Canfield's spirituality centres on conformity to the will of God. In the Rule of Perfection, all ascetical, affective, contemplative, and apostolic dimensions of Christian life are ordered toward the divine will. The soul is purified of self-will, possessive attachment, and spiritual self-interest so that it may live from God rather than from its own operation.

This doctrine was not merely speculative. Canfield presents the Rule as an art of spiritual practice, intended for serious Christians and not only for friars or clerics. Bernard McGinn therefore treats the work as an ars of mystical life, a method for attaining God through the simplification of desire and the surrender of self-will.

Emery interprets the central idea of the divine will as a regula, or rule, in a methodological as well as devotional sense. Canfield's legal and dialectical formation helped him present the divine will as a universal measure by which the whole spiritual life could be ordered, tested, and simplified.

=== Renaissance dialectic and mystical method ===

Emery argues that the distinctive form of the Rule of Perfection reflects the convergence of Catholic contemplative piety with Renaissance dialectic. Canfield's education at the Middle Temple exposed him to habits of division, definition, maxims, topical argument, and the reduction of complex material to governing rules. These habits appear in the structure of the Rule, where the whole spiritual life is methodically reduced to the will of God and then divided into exterior, interior, and essential modes.

This interpretation makes Canfield an unusual figure in early modern Catholic mysticism. Emery notes that Ramist and quasi-Ramist methods of dialectical division are often associated with Protestant intellectual culture, but Canfield applies comparable habits of method to a Catholic and Capuchin theology of contemplation. His originality lies partly in the fusion of legal-humanist method, Franciscan-Capuchin reform, late-medieval apophatic theology, and affective devotion to the Passion of Christ.

=== Annihilation and imageless prayer ===

The most controversial elements of Canfield's teaching are found in the third part of the Rule, where he treats annihilation, passive prayer, imageless contemplation, and union with the essential will of God. Later readers sometimes associated this language with quietist tendencies. Modern scholarship, however, has usually distinguished Canfield's teaching from later Quietism while recognizing that some of his formulations were open to suspicion in the climate of the late seventeenth century.

McGinn distinguishes between passive and active annihilation in Canfield. Passive annihilation refers to the soul's stripping of images, acts, and self-directed operations in contemplative repose. Active annihilation, which Canfield presents as more perfect, means that the soul remains fixed in God while acting, speaking, sensing, working, and obeying. On this reading, Canfield's highest state does not abolish action, charity, ecclesial obedience, or the Passion of Christ, but unites action and contemplation in the will of God.
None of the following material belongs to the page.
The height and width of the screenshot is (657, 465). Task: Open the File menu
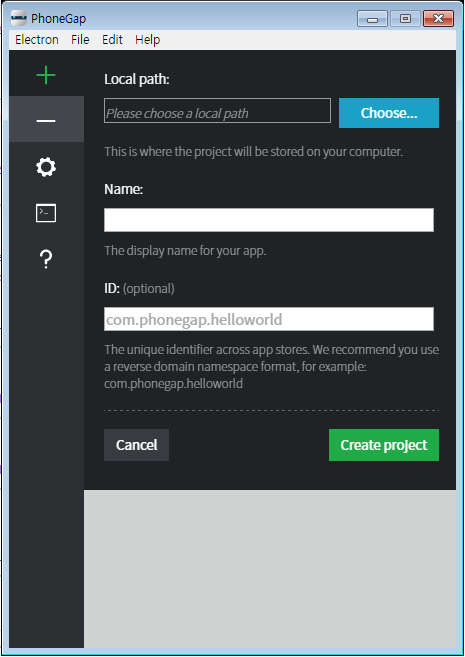tap(80, 40)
Peter Puleo likewise argues that Canfield's annihilation should be read within the broader apophatic and northern mystical tradition, rather than reduced to later quietist categories. Canfield's language reflects the influence of late medieval mystical theology, especially writers concerned with the soul's transformation beyond images and self-possession.

=== Passion of Christ ===

The Passion of Christ occupies a central place in Canfield's mature presentation of mystical perfection. Although the unauthorized Osmont text of the third part lacks the five final Passion chapters found in the authorized edition, Emery argues that Passion-centred devotion is not merely a late defensive addition to the work. Earlier forms of the Rule already link the divine will to conformity with the crucified Christ, Pauline participation in Christ, and incorporation into Christ's mystical body.

McGinn likewise argues that Canfield's mysticism cannot be reduced to abstract annihilation. The highest union described in the Rule remains Christological and Franciscan in character, binding apophatic contemplation to the suffering and self-emptying of Christ.

=== Sources and influences ===

Canfield's sources include Pseudo-Dionysius the Areopagite, Bonaventure, Hugh of Balma, Rudolph of Biberach, John of Ruusbroec, Henry Herp, Catherine of Genoa, the Breve compendio di perfezione cristiana, and other works of medieval and early modern contemplative spirituality. Emery also discusses possible links with the English apophatic tradition, including The Cloud of Unknowing, Walter Hilton, and Julian of Norwich, while McGinn cautions that some of these English connections remain difficult to prove directly.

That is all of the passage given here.